Fabian Hassler from RWTH Aachen will present the topological invariants

# Applications of topological invariants¶

Throughout the course we computed several times a topological invariant of different systems. When is calculating a topological invariant useful or necessary?

The toy model Hamiltonians that we considered do not really require a complicated calculation set up to figure out whether they are topological or not. However, there are two types of applications where a heavy duty algorithm is important. These are:

• Ab-initio band structures calculations
• Disordered systems

So, we start with a Hamiltonian of some complicated material, and we want to know if it is topological or not. What's worse is that we don't even know in advance if it is gapped or not! If the system is disordered (you'll learn more about those next week), then in addition we can never simulate a truly infinite system.

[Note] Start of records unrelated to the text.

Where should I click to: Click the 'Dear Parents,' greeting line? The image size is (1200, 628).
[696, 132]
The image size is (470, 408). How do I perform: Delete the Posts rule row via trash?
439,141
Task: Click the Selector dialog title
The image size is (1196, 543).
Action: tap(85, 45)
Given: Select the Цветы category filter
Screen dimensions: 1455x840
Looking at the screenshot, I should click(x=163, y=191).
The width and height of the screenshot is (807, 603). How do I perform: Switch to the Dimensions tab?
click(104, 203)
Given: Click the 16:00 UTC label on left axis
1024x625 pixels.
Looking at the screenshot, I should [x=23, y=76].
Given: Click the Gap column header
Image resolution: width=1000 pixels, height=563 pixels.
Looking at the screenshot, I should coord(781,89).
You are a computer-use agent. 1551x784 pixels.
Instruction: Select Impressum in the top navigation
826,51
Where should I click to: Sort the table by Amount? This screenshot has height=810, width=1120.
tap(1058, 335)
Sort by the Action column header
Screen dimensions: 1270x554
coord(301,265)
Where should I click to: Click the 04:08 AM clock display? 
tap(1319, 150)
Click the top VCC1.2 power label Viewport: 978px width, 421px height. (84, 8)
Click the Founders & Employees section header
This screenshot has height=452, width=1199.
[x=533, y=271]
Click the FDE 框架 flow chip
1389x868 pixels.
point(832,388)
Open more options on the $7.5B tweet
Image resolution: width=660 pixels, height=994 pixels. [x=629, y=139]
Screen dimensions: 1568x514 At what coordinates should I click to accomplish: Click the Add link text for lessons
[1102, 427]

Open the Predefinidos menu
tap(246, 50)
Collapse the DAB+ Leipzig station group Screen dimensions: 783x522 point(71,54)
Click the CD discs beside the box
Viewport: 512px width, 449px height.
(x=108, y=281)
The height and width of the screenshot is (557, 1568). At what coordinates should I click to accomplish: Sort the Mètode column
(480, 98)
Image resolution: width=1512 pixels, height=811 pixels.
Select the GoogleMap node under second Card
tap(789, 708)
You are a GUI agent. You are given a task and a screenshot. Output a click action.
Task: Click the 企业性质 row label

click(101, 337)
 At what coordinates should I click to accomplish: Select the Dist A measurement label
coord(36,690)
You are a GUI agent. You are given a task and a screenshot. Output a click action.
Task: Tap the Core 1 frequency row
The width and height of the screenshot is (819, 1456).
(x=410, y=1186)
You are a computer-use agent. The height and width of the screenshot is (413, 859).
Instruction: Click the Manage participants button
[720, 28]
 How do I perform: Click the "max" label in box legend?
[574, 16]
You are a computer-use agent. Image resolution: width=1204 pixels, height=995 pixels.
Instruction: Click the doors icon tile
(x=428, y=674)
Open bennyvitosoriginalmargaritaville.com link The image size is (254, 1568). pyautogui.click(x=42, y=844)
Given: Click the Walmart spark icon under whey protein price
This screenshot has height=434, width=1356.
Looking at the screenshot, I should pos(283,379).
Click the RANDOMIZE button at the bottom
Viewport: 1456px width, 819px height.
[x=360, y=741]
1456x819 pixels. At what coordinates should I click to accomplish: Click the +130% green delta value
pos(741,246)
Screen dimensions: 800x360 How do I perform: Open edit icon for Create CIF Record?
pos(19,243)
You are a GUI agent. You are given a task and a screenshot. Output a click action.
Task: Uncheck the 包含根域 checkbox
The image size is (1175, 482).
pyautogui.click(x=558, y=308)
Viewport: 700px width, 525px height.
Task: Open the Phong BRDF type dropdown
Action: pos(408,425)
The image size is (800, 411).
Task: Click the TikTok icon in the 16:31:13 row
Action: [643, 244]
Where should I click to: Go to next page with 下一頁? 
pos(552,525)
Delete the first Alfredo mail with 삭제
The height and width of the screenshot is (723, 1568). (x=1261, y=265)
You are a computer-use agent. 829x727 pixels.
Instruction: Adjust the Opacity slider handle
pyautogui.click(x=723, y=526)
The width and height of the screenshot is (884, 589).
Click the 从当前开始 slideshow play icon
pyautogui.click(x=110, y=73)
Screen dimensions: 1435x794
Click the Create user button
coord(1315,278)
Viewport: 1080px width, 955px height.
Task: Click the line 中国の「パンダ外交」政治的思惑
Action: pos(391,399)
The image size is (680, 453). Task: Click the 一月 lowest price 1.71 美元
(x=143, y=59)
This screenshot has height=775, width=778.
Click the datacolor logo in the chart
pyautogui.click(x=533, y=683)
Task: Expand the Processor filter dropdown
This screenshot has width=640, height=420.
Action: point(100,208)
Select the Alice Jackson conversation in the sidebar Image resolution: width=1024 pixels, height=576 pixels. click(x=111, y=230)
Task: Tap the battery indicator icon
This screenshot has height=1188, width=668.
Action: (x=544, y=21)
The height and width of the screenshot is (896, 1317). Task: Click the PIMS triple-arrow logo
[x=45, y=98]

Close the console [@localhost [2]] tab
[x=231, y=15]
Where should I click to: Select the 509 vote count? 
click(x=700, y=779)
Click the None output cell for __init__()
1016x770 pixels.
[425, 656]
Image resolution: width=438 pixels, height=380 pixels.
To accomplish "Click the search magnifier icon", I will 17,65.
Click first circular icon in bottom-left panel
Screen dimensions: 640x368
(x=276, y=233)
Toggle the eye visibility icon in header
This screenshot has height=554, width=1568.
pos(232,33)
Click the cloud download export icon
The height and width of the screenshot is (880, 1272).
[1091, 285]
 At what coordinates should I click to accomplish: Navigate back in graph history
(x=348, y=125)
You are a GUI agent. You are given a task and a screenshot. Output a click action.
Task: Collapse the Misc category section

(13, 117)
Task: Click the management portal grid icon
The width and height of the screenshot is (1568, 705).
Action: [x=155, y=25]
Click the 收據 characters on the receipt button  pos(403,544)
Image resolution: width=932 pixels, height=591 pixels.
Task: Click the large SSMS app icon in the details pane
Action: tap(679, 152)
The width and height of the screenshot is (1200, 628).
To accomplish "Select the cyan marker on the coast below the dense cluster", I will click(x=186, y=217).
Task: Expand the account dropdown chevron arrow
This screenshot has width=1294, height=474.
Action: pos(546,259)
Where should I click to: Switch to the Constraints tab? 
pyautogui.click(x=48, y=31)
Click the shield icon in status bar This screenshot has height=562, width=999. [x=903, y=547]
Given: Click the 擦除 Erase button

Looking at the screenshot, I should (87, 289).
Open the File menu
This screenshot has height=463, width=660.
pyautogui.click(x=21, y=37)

What we can do is to take chunks of finite size and hope that it behaves correctly like an infinite system once the sample size is large enough.

This Hamiltonian may have many parameters, so it's a large $N\times N$ matrix. For systems with a complicated band structure, $N$ is fixed to be the number of orbitals we need to faithfully approximate the Hamiltonian, while in disordered systems we would usually simulate a finite system with linear size $L$, and so $N=L^d$, with $d$ the dimensionality of the space.

There's a simple rule which allows us to guess how large a disordered system should be, in order to correctly reproduce the topology of an infinite system.

If the typical decay length of the state at the Fermi level of a disordered system is $\xi$, then we need to take a sample with $L \gtrsim \xi$ to correctly calculate its topological properties.

The reason why this is true is that in a smaller sample the bulk is not 'insulating enough'.

So now we know that the main problem is that we need to do something with a large matrix.

# Computational costs¶

How expensive are the calculations? If you look in the literature, you'll see wildly differently looking algorithms bundled together with different claims of performance. There is actually a very simple way to figure out, and it comes down to an almost universally correct empirical rule:

Whenever you need to do something with a dense matrix of size $M\times M$ in a numerical calculation, the costs of doing it most likely are $\sim M^3$.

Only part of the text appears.